Кауко Ахтинен
На другое утро народ собрался вокруг просторной ложбины с пологими склонами неподалёку от села. Она напоминала некое подобие исполинской чаши – глубокой и круглой, способной вместить небольшую деревню. Как чаша не заполнилась водой, превратившись в ещё одно озеро, оставалось загадкой даже для старожилов Савонкоти. В ложбине не растили хлеба, а предпочитали пасти скот – со склонов стада были видны как на ладони. Здесь же в дни праздника Укко проходили состязания среди наездников саво.
Мужчины и юноши, имевшие собственных коней, скакали наперегонки по широкой ровной тропе, по краю опоясывавшей дно ложбины, а зрители располагались на склонах, откуда могли уследить за ходом скачек – люди не желали упустить ни одного мгновения долгожданного зрелища. Всадникам предстояло проскакать несколько кругов на неосёдланных конях – разрешалось разве что накрыть скакуна попоной, чтобы не испортить праздничного платья.

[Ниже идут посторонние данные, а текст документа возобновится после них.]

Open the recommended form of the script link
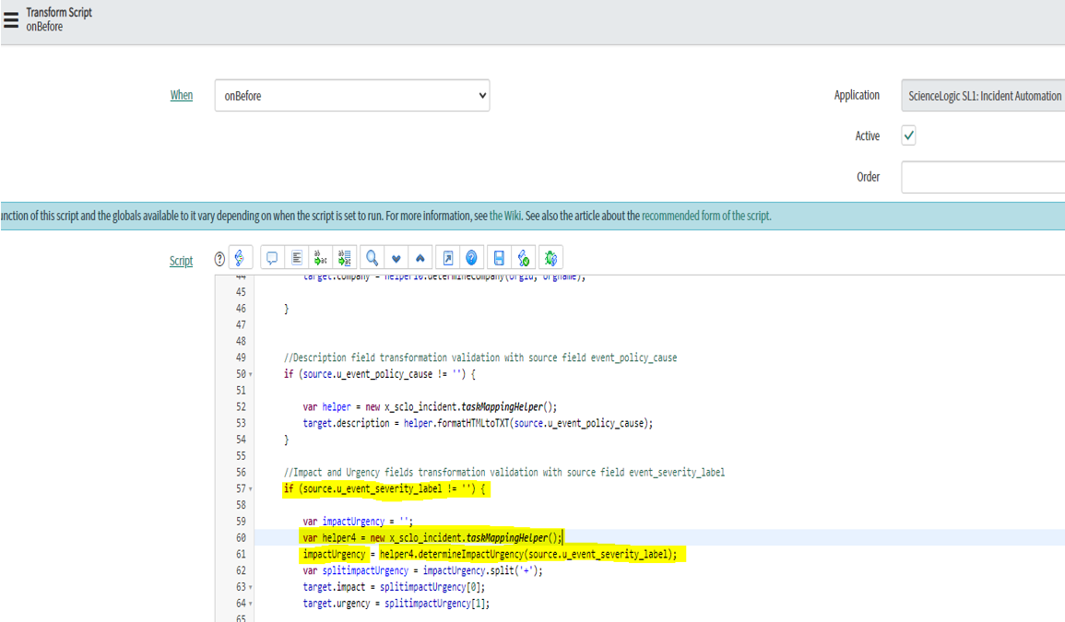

Пришедший первым касался рукой резного столба, возле которого начинались и заканчивались скачки, – и становился победителем, Всадником Укко. Он с гордостью носил это звание целый год, до следующего праздника, и все соплеменники оказывали ему почёт и уважение, даже если Всадник Укко был совсем юным. Он также считался одним из лучших женихов в округе.
По сигналу исанто двадцать наездников сорвались с места. Топот множества копыт сразу же смешался с азартными криками зрителей – каждый старался подзадорить или ободрить своих друзей и родичей, скакавших в числе всадников. Многие успели поспорить и даже побиться об заклад друг с другом, загадывая на победителя скачек, что ещё сильнее распаляло пришедших.
Низкорослые лохматые кони лесовиков смотрелись неказисто, но бежали на удивление резво, а их сила и выносливость были известны всем. Первые два круга всадники преодолели почти бок о бок, затем их ряд растянулся – четверо оказались впереди, ещё шестеро начали отставать, упорно подгоняя скакунов, а зрители кричали, свистели и подпрыгивали, чтобы лучше видеть, иные срывали с себя яркие шарфы, надетые по случаю праздника, и размахивали ими в воздухе или растягивали в стороны, подняв над головой.
На последнем, завершающем круге скакавший позади всех наездник – молодой обнажённый по пояс парень – внезапно разогнал своего жеребца, обходя соперников одного за другим. Вот он уже посередине скачущих – плотно обхватил коня ногами, точно слившись с ним в единое целое, вот настигает передовых, вот мчится рядом с первым из них, и кажется, что серый жеребец летит, не касаясь копытами земли. Однако второй всадник не намерен был сдаваться – его конь припустил ещё быстрее; соперники с двух сторон приблизились к столбу – и последним отчаянным рывком серый скакун вынес всадника на пару шагов вперёд. Видно было, как он, проносясь мимо знака, наотмашь хлопнул по нему левой рукой – и в тот же миг народ на склонах разразился радостными криками.
Всадники один за другим останавливали коней и спешивались; пришедший вторым дружески обнял победителя.
– Братья Ярвеля, – пояснил Тиэра. – Они лучшие лошадники в наших краях. Средний наконец-таки обскакал старшего! Видишь, приберёг силы к концу-то! Я сразу заметил.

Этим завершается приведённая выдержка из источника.